The book and the film it inspired brought fame and fortune to left tackles across the NFL. But the game has evolved, with right tackle becoming just as important—if not more so—on the front five

Eleven years ago, Michael Lewis, the smartest writer in America, wrote perhaps the smartest football book of its generation: The Blind Side: Evolution of a Game. Through the story of Michael Oher, Lewis argued that left tackle was a football team’s second most important player because of the way he protected its most important player, the quarterback. This became conventional wisdom, and since 2004 left tackle has been the second-highest-paid position in football.

But with football’s constant evolution, conventional wisdom inevitably reaches the point of becoming flawed. The question is: When it comes to the blind side, have we reached that point?

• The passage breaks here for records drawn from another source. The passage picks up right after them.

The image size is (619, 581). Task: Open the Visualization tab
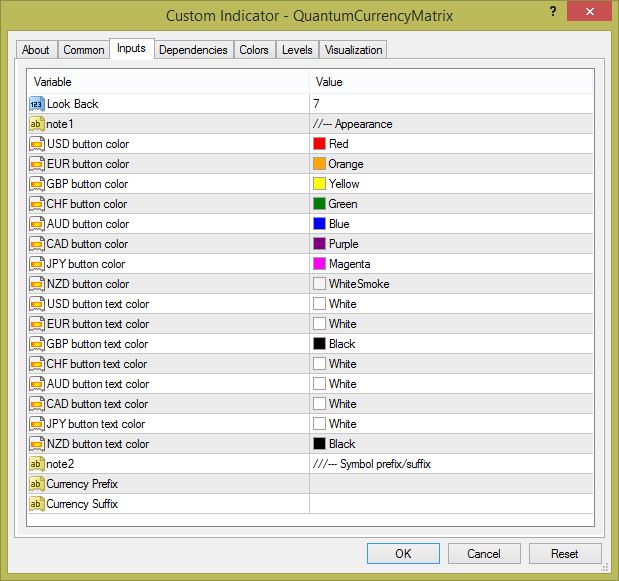click(353, 50)
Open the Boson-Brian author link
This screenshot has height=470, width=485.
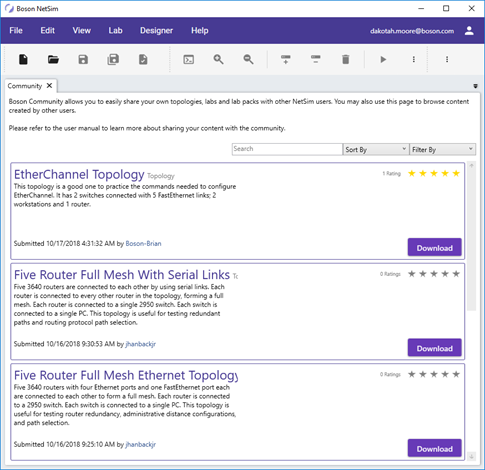click(143, 244)
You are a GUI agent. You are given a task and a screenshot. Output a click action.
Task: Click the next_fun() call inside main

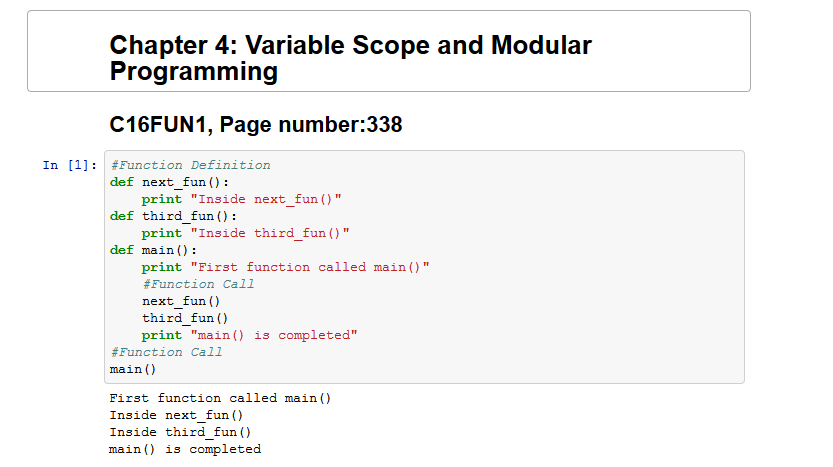[181, 301]
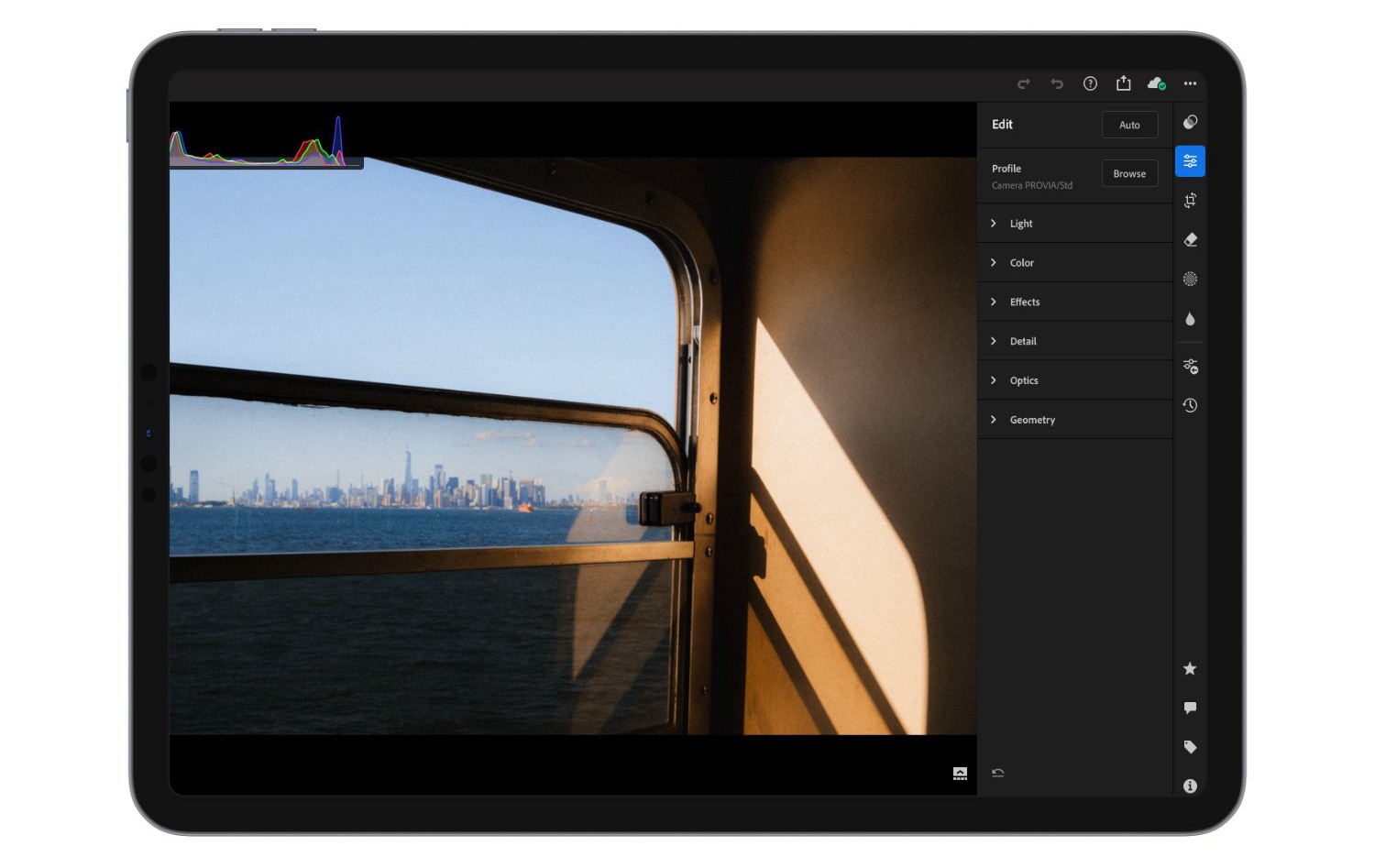Expand the Geometry section
This screenshot has height=868, width=1375.
click(x=1031, y=420)
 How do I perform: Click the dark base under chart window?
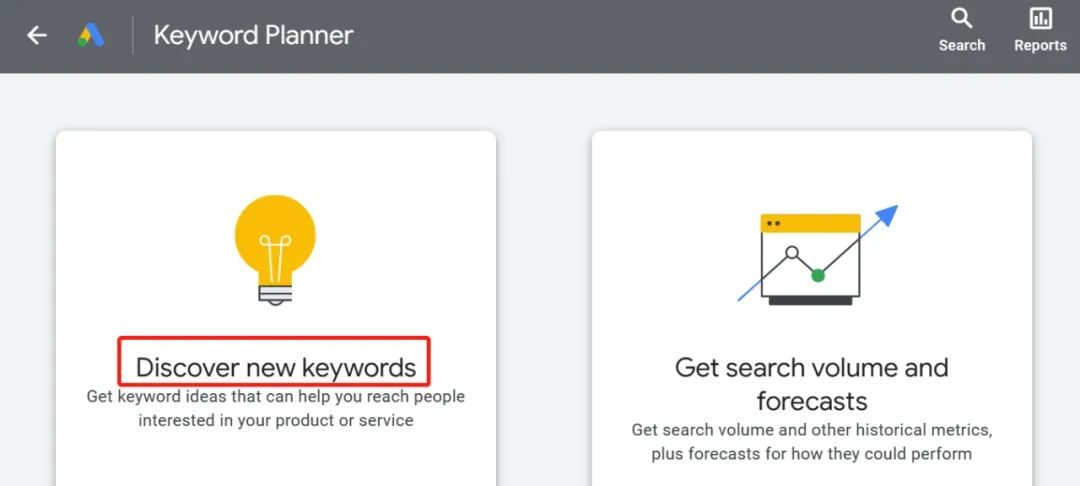(x=810, y=299)
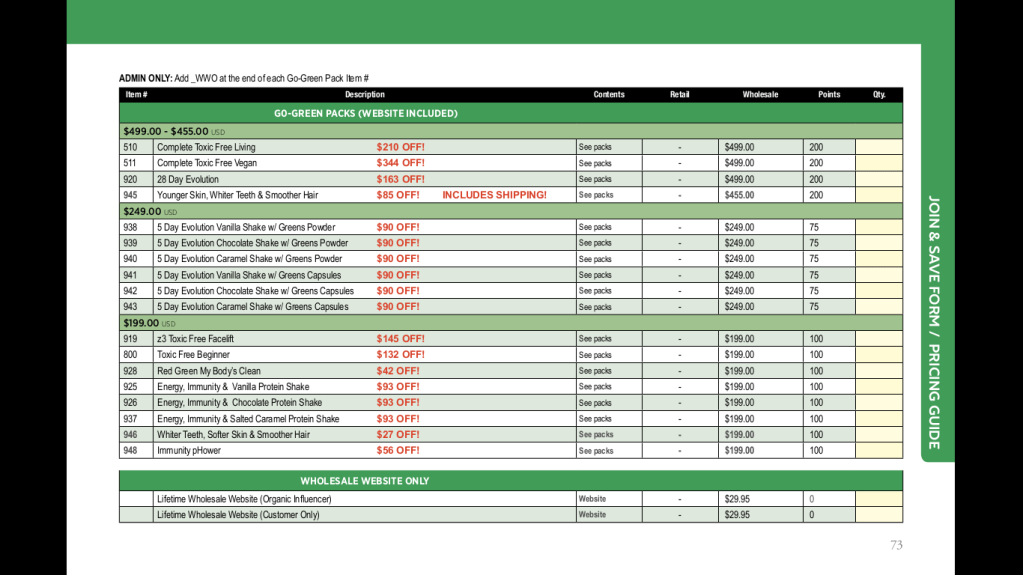The width and height of the screenshot is (1023, 575).
Task: Select the Qty box for Immunity pHower
Action: (878, 451)
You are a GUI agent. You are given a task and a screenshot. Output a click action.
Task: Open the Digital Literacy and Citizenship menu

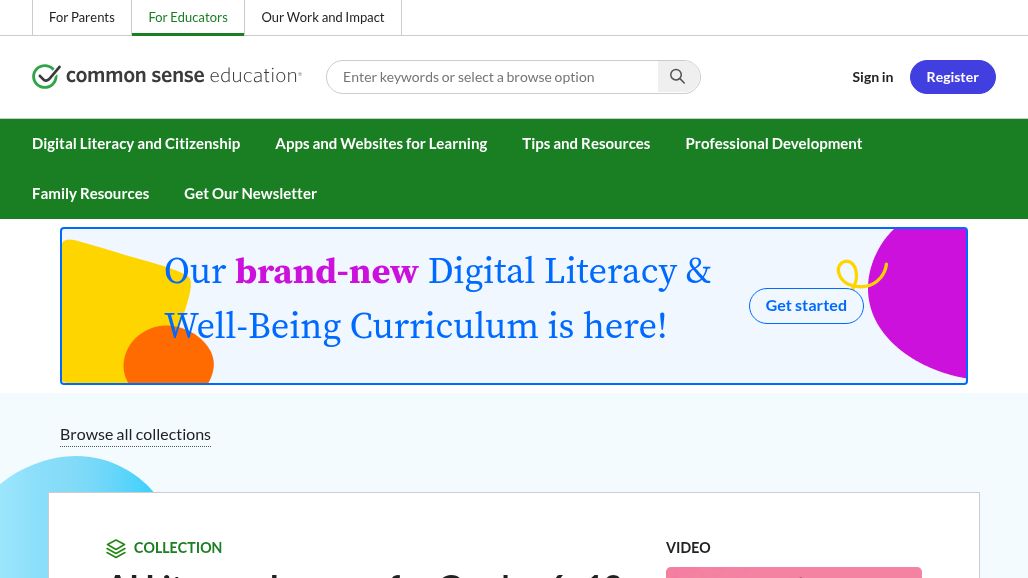tap(136, 143)
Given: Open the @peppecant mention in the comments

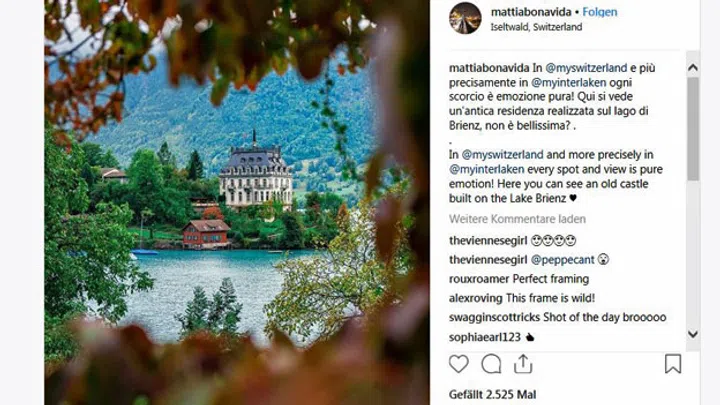Looking at the screenshot, I should tap(562, 260).
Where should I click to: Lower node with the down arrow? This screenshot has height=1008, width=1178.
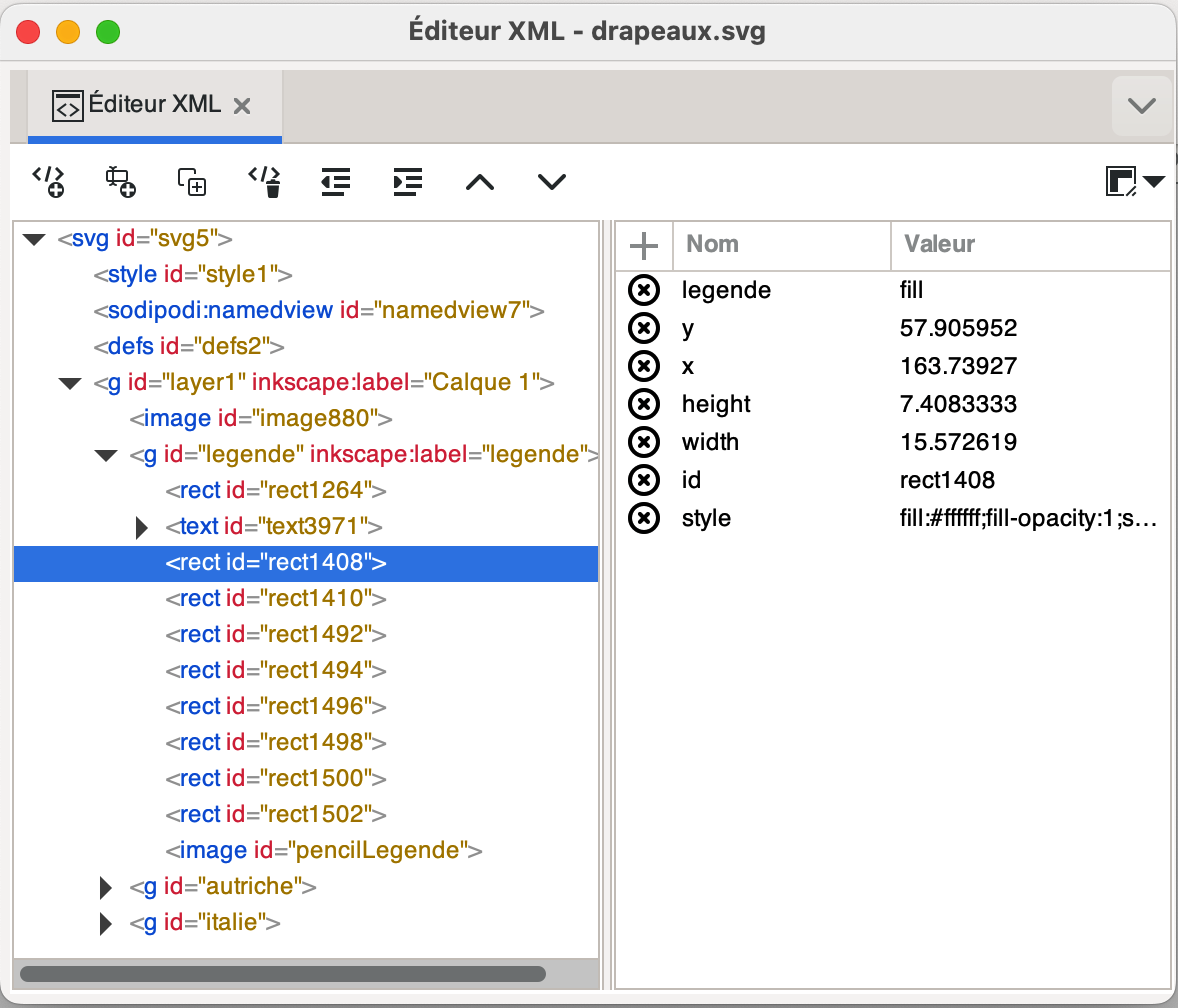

In the current NFL landscape, the overwhelming majority of top pass rushers play left defensive end or linebacker, which means they line up across from the right tackle. That includes J.J. Watt, Von Miller, Khalil Mack, Justin Houston, Joey Bosa, Vic Beasley, Cameron Wake, Cliff Avril, Markus Golden, Ryan Kerrigan, Carlos Dunlap, Cameron Jordan, Jason Pierre-Paul and Danielle Hunter, a 22-year-old rising star who recorded 12.5 sacks for the Vikings last year.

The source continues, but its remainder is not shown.